▸ **Work instruction**
Find "Click Fully Diluted" in the data, then restate the line it sits in and every later line word for word, ending with the last line.

▸ **Task inputs**

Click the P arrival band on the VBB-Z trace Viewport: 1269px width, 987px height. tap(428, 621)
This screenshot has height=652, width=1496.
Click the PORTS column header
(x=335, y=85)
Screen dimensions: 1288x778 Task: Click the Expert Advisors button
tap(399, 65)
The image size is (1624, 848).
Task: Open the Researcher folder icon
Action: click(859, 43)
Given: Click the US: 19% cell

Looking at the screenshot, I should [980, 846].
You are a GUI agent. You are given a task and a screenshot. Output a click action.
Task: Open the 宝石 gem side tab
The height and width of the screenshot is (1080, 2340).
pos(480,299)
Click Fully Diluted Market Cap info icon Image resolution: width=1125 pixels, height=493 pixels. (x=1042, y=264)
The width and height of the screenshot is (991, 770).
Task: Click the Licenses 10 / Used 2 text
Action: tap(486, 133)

▸ **Answer to the exercise**
Click Fully Diluted Market Cap info icon Image resolution: width=1125 pixels, height=493 pixels. (x=1042, y=264)
The width and height of the screenshot is (991, 770).
Task: Click the Licenses 10 / Used 2 text
Action: tap(486, 133)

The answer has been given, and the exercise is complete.